• **Problem requirements**: Copy the stretch of rows from the line that contains "Open the Tomcat" through the end of the rows, swapping "dropdown" for "menu" and leaving everything else unchanged. Omit the pictures.

* begin Data records *

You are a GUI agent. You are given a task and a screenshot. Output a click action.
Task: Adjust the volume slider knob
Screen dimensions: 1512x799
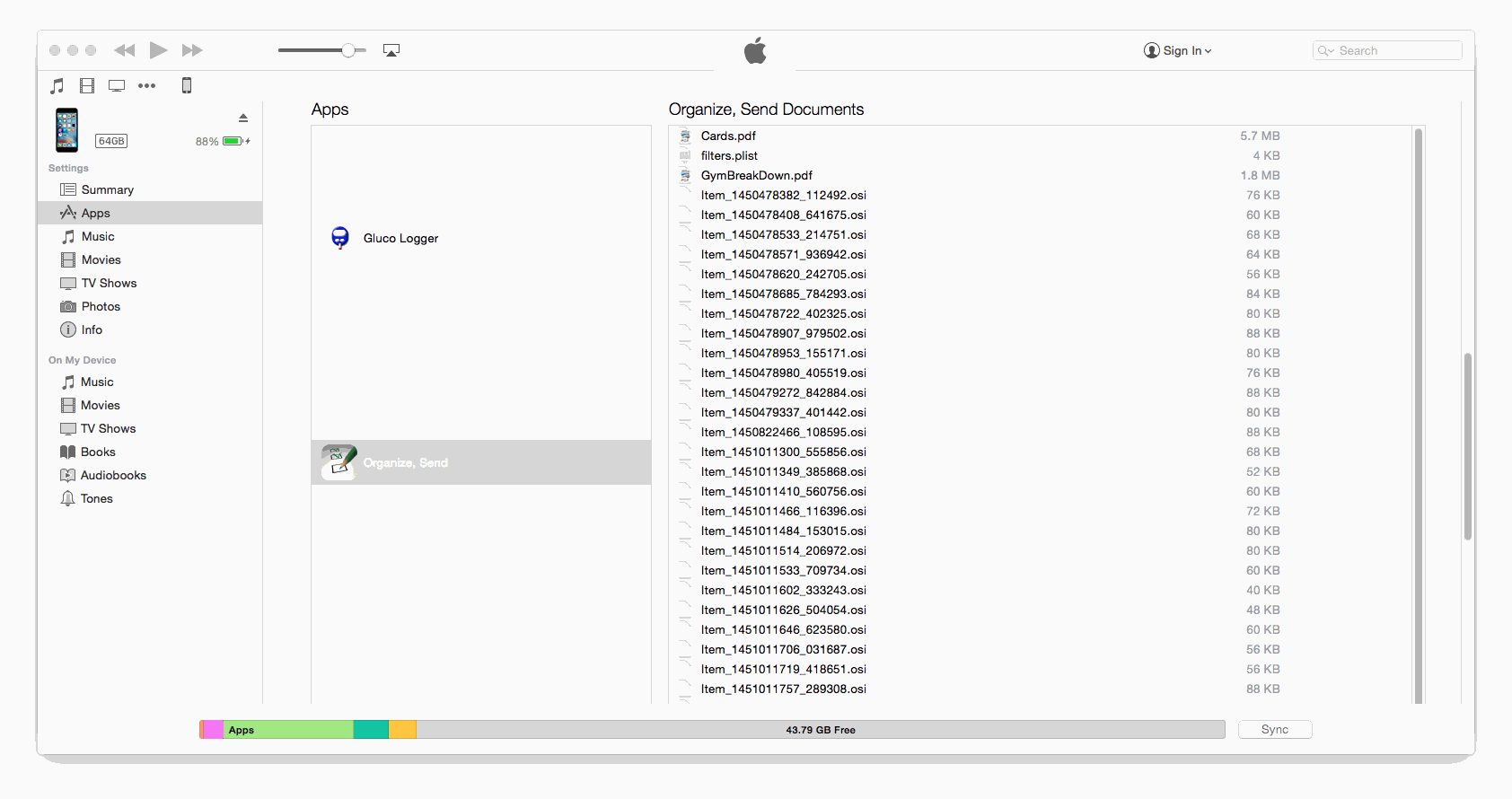point(348,50)
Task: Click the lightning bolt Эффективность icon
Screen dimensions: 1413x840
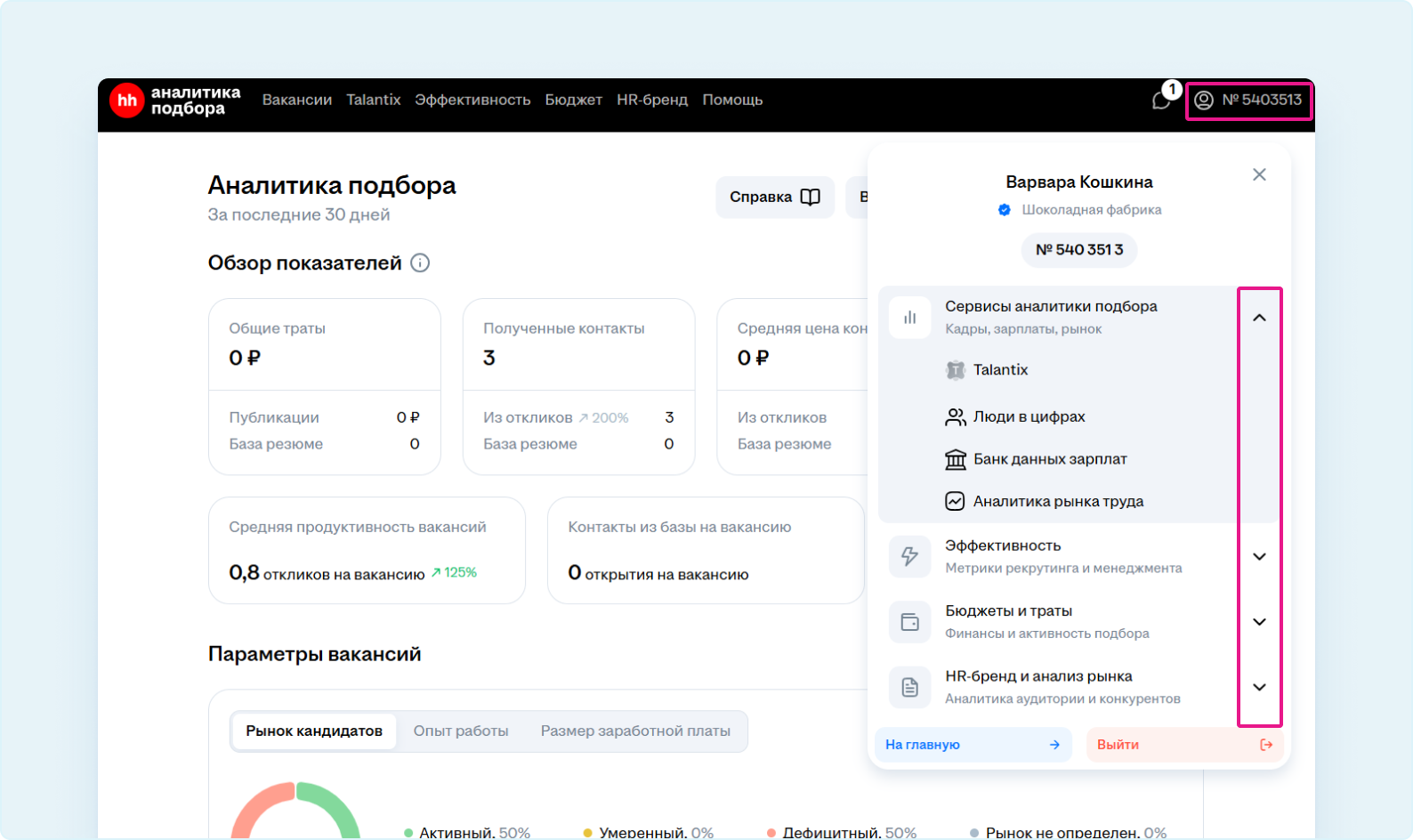Action: click(x=909, y=556)
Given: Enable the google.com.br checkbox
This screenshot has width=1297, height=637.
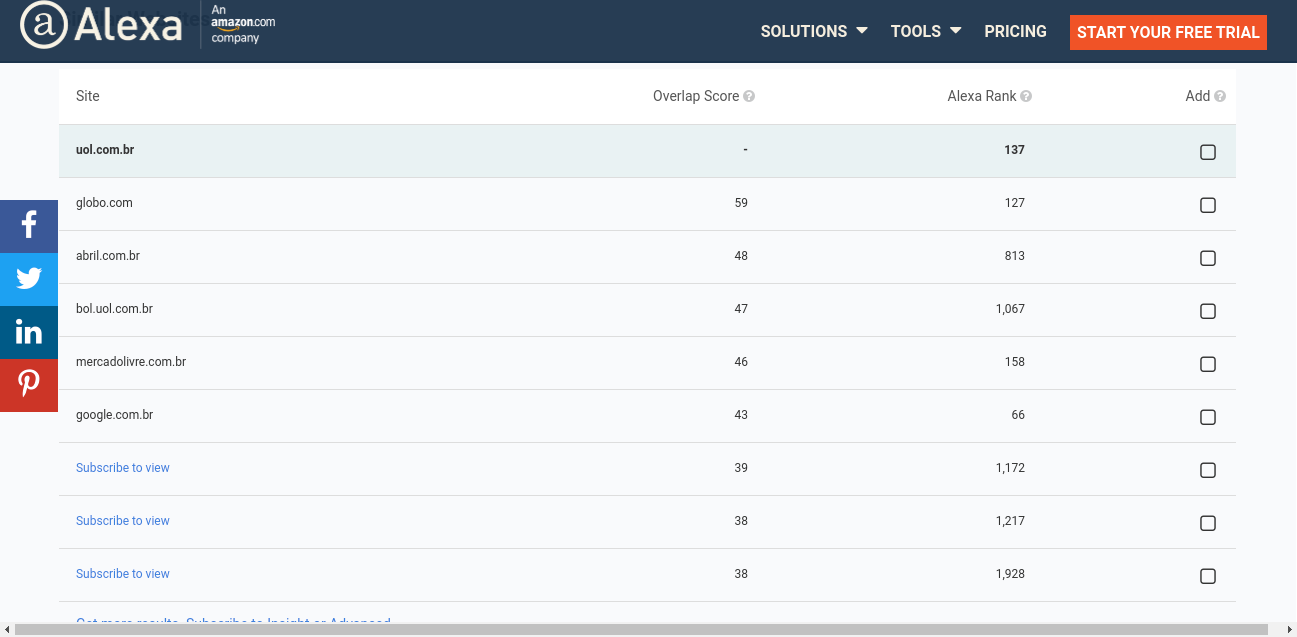Looking at the screenshot, I should [1208, 417].
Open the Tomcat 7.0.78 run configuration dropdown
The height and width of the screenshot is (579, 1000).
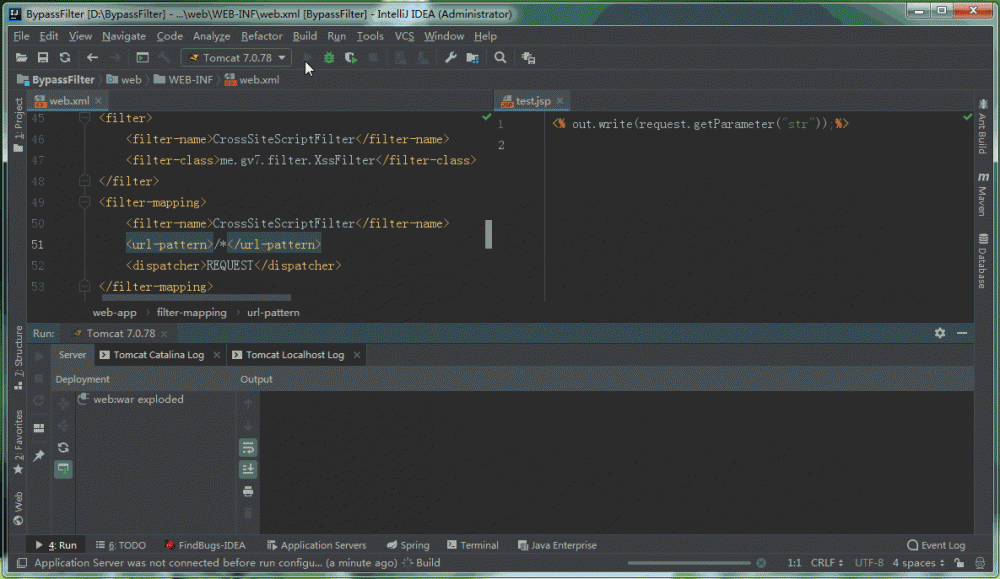(x=236, y=58)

* end Data records *

• **Exercise solution**:
Open the Tomcat 7.0.78 run configuration menu
The height and width of the screenshot is (579, 1000).
(x=236, y=58)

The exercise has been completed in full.